Cultura e spettacoli

Quei comaschi che fecero l’Europa

altPersonaggi Il contributo dei lariani alla cultura del nostro continente, dall’antichità al secolo scorso
Ci sono tanti motivi, non solo geopolitici, per considerare Como “porta d’Europa” (che è anche il titolo di una famosa scultura del maestro di Lomazzo, Francesco Somaini, a Montano Lucino). In concomitanza con le elezioni per il rinnovo del Parlamento Europeo che da oggi a domenica terranno banco in tutti i 28 stati membri dell’Unione, abbiamo velocemente passato in rassegna le personalità più eminenti del Comasco che nel corso della storia hanno portato un contributo significativo alla cultura del continente.

Il primo che risponde all’appello, per il successo ecumenico e duraturo della Naturalis Historia, ossia la sua enciclopedia di tutto lo scibile allora noto (leggende e mitologie comprese), è Plinio il Vecchio, l’erudito comasco morto nel 79 d.C. durante l’eruzione del Vesuvio. Italo Calvino lo definisce «protomartire della scienza sperimentale» per il suo incessante desiderio di conoscenza.
Già che stiamo parlando di scienza, non può mancare in questa rosa “europea” di contributi comaschi allo scibile del continente il principe dei fisici lariani, Alessandro Volta, inventore della pila. Tra i tanti che hanno seguito il suo cursus honorum basti accostargli – perché i comaschi se ne ricordino, visto che è il centenario della nascita – un altro illustre fisico del Novecento, Piero Caldirola, che è stato tra l’altro uno dei creatori della scuola italiana di fisica teorica dello stato solido e fondatore della International School of Plasma Physics di Varenna.
Invece sulla dimensione europea dello storico Paolo Giovio, figura centrale del nostro Cinquecento, bastino le parole di Price Zimmerman, lo studioso americano che è il suo maggiore biografo ed esegeta, a proposito della villa-museo che si fece costruire in Borgovico per custodirvi la sua collezione di ritratti di personaggi illustri: «L’idea di Giovio di fondare un museo di ritratti sul lago fu il suo contributo più originale alla civiltà europea». Il nucleo fondante dell’idea di museo moderno parte dunque da qui, sul lago, per volere di Giovio. A lui volentieri accostiamo la figura di Andrea Alciato, originario di Alzate, erudito, umanista e giurista tra i più insigni del XVI secolo.
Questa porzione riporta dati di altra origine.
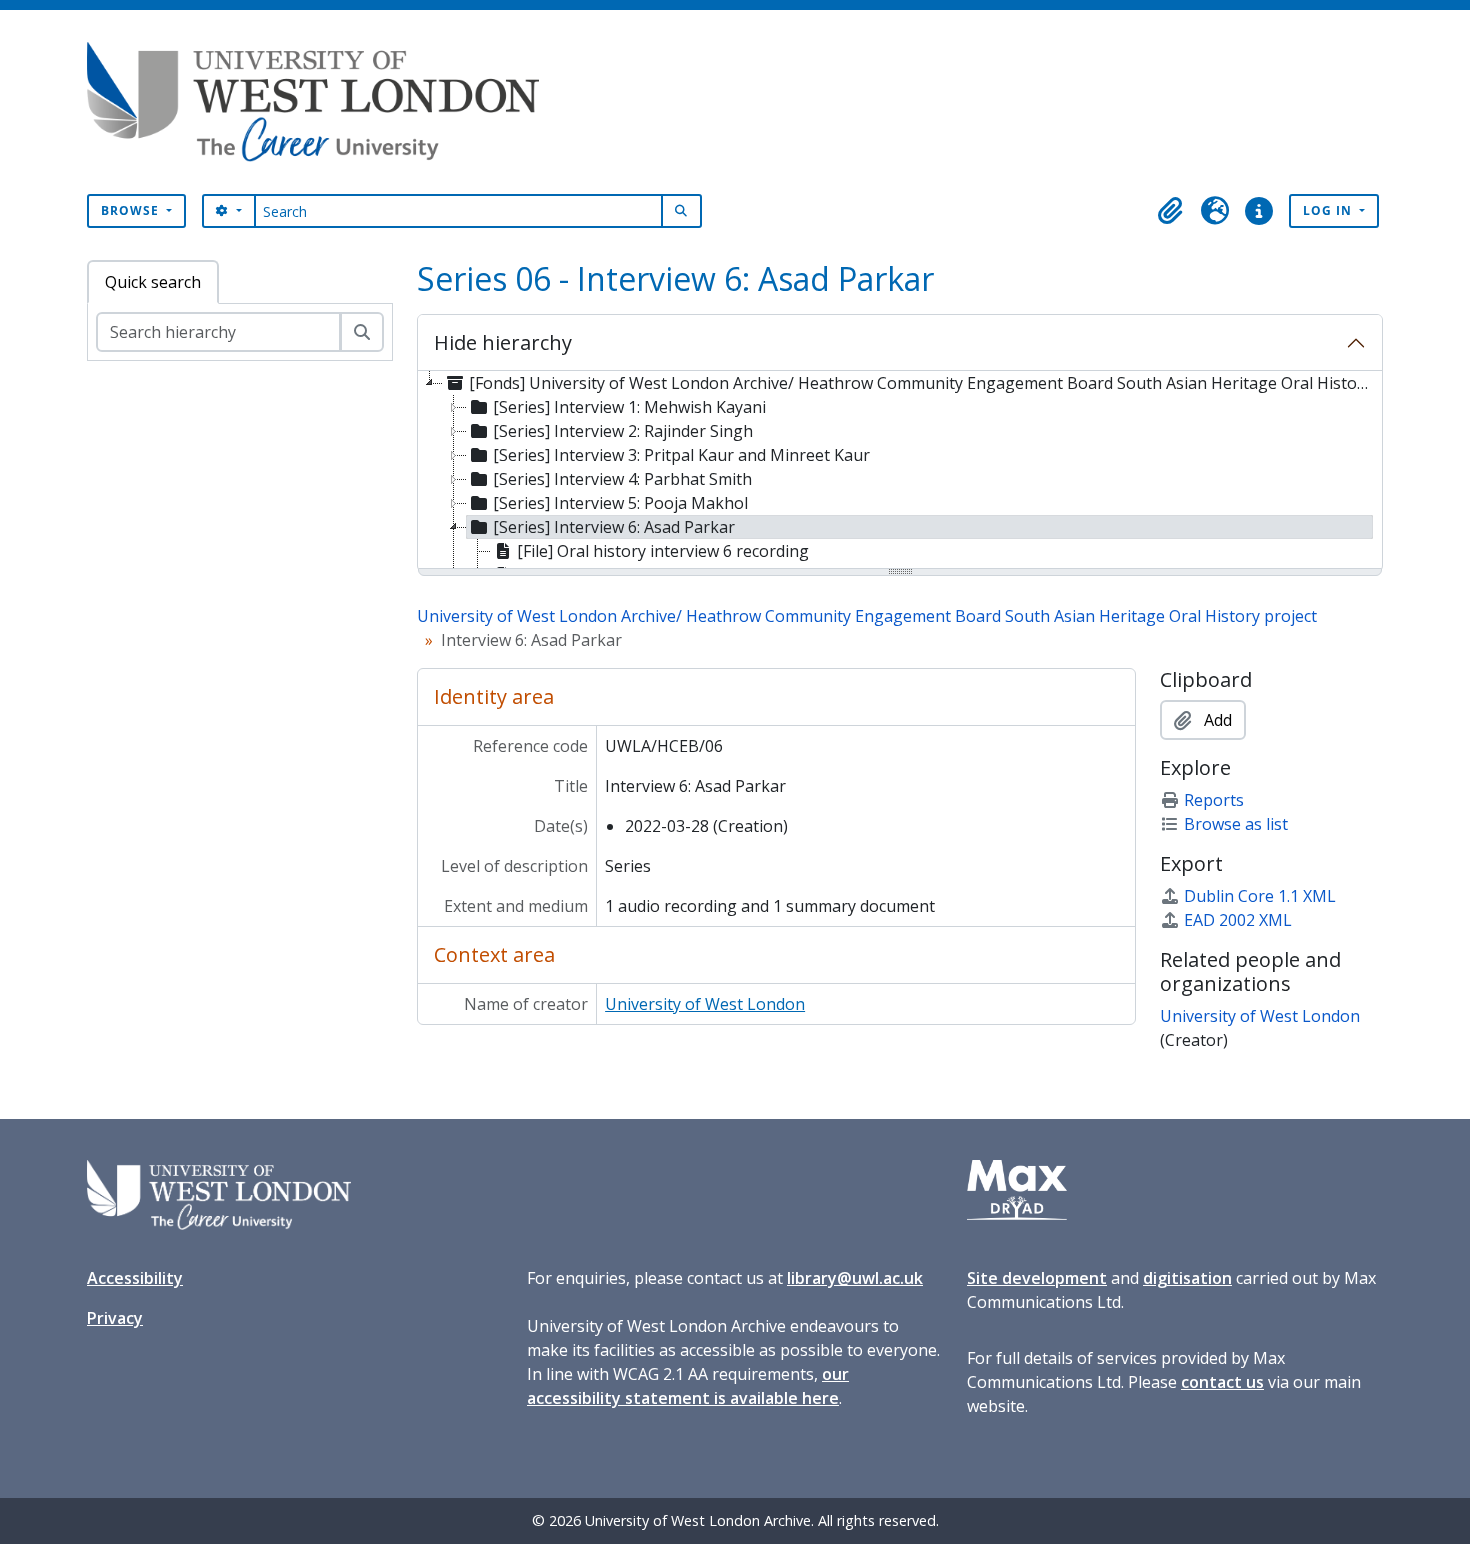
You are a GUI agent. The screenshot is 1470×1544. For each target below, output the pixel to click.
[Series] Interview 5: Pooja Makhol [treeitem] (620, 503)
Il suo Emblematum liber del 1531, riproposto da Adelphi in una sontuosa edizione, è la summa della simbologia e dell’iconografia del suo tempo e fu l’archetipo di un genere letterario che ebbe in Europa uno straordinario successo tanto da diventare un riferimento pressoché assoluto per gli studiosi nei secoli a venire.
E, in tema di opere d’arte, come non menzionare il contributo enorme quanto variegato dei Maestri Comacini, costruttori, muratori, stuccatori ed artisti attivi tra il Comasco e il Canton Ticino, che dal Medioevo ai secoli moderni esportarono bellezza in varie parti d’Europa? È stato loro dedicato anche uno specifico “Accordo Quadro di Sviluppo Territoriale” (il sito è www.aqstmagistricomacini.it ). All’unico papa comasco, il beato Innocenzo XI, va poi dato atto di una intensa opera diplomatica svolta nel coalizzare le forze europee contro l’avanzata turca. Sempre sul fronte della storia, non va dimenticato l’impegno umanitario dell’“Oskar Schindler comasco”, Giorgio Perlasca che, nella Seconda Guerra mondiale a Budapest, si finse console spagnolo, salvando così migliaia di ebrei. E sempre nel Novecento, come dimenticare l’apporto del Lario all’architettura moderna? Quest’anno è il centenario del “Manifesto dell’Architettura Futurista” di Antonio Sant’Elia, e Como si è appena candidata nel novero delle città tutelate dall’Unesco come patrimonio dell’umanità, grazie alle opere dei maestri del Razionalismo di cui è ricca, a cominciare da Giuseppe Terragni.